TEXTE FOURNI
◆ ◆ ◆ ◆
L’hallali médiatique
Une notoriété commet l'irréparable. La chose est tragique certes surtout pour ceux qui en souffrent dans leur chair, leurs proches et leurs amis. Mais rien ne peut plus se passer sans que l'immonde toile bruisse des propos les plus nauséeux. C'est à croire que l'exemple de l'assemblée déborde largement dans le pays à moins que ce ne soit désormais la seule manière de s'exprimer.
Vomir sa haine, salir, montrer du doigt, réclamer vengeance, appeler à des sanctions exemplaires, le temps béni de la terreur est revenu avec un comité de salut public étendant à toute la cohorte des réseaux sociaux. Si la chasse à courre à mauvaise presse, il n’empêche nullement tous ces bons penseurs de pratiquer la curée sur leurs semblables.
Les procureurs sont plus nombreux que les membres du jury. Plus personne ne prend le temps de se taire, de respecter la douleur des uns et des autres, de faire preuve de pudeur dans pareille circonstances. Monsieur Mironton et Madame Daube s'en donnent à hauts le cœur joie, partageant l'immonde, affichant des positions qui les auraient effrayés avant la généralisation des idées de chiotte.
◆ ◆ ◆ ◆
LISTE DES ENREGISTREMENTS
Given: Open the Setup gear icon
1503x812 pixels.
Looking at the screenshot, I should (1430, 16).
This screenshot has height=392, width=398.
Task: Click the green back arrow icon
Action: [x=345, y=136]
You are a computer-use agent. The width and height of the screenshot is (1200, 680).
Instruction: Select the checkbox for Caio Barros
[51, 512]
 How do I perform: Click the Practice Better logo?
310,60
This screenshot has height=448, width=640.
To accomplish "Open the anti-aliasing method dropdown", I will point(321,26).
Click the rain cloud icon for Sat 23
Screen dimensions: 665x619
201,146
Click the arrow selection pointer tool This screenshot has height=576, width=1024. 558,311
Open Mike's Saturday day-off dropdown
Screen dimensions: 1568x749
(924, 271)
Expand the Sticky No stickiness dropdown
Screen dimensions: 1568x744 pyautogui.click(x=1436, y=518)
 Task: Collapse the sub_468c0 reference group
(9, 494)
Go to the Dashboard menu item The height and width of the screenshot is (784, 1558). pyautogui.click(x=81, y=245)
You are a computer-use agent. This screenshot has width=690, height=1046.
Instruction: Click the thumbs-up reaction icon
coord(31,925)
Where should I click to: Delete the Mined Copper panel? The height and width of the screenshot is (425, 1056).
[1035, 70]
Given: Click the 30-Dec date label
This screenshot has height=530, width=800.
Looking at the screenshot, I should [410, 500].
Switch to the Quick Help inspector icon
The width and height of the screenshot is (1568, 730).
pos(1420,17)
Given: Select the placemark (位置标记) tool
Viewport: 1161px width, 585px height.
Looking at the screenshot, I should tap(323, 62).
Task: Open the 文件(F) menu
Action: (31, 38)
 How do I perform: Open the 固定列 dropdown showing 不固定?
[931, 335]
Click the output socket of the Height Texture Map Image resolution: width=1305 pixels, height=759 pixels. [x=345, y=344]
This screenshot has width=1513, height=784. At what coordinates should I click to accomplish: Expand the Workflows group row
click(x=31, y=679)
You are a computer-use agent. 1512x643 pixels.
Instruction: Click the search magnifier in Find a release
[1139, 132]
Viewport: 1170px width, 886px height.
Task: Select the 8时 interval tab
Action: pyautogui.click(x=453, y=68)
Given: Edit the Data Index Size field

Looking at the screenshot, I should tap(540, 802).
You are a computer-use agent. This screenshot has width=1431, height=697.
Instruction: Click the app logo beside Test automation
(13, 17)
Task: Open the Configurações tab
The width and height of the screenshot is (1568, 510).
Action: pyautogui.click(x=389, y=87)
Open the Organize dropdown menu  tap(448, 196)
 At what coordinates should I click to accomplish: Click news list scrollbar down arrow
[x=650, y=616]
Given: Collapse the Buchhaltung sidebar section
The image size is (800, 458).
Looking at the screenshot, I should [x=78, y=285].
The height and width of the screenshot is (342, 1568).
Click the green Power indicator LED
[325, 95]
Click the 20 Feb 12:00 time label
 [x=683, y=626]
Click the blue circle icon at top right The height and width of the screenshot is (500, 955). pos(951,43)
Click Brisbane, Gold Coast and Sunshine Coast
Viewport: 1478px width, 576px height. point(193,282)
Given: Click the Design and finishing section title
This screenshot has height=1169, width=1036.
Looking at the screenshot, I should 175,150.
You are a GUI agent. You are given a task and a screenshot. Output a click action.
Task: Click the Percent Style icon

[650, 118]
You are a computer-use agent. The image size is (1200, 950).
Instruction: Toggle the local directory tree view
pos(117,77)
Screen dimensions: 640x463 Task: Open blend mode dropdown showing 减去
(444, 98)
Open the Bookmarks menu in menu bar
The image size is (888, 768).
◆ ◆ ◆ ◆
SÉRIE D'EXERCICES
a – Comptez les lignes des enregistrements où figure le mot « Collapse », puis indiquez uniquement ce nombre.
b – Prolongez le texte sur l'hallali médiatique en reprenant juste après sa dernière phrase.
Le texte et les enregistrements n'ont aucun rapport entre eux.

RÉSULTATS
a – 2

b –
Seul progrès dans ce système abject, la préfecture n'est plus noyée sous les lettres de dénonciation. La toile sert de fosse septique et commune de la fraternité. Toutes les immondices de la pensée sont déversées avec délectation par des individus qui ne se cachent même pas derrière un pseudonyme.
Le pire en la matière fécale du moment, c'est que les mêmes, à un autre moment, pour un autre fait divers ou international, sont capables de prendre le contre-pied de leur haine du moment, faisant appel à la générosité, à la pitié, à la commisération même s'il est peu probable qu'ils ignorent tout de ce mot.
Le réseau semble être dans le même temps le défouloir et l’exutoire, le confessionnal et le tribunal. Ces êtres de morgue et de réactions primaires n'ont même pas le regard sur l'incohérence de leurs diverses positions. Seul compte pour eux, l'envie d'être dans l'air du temps, quitte à choisir un air vicié comme dans le cas qui a déclenché ce billet.
Le partage est le moyen le plus commode pour répandre le meilleur ou le pire. Un petit clic et le café du commerce prend le pas sur l'information et la raison. Le plus insupportable étant que ces braves imbéciles cliquent parfois pour la seule image, sans même avoir le temps de lire l'article à moins qu'ils se satisfassent du titre en gras.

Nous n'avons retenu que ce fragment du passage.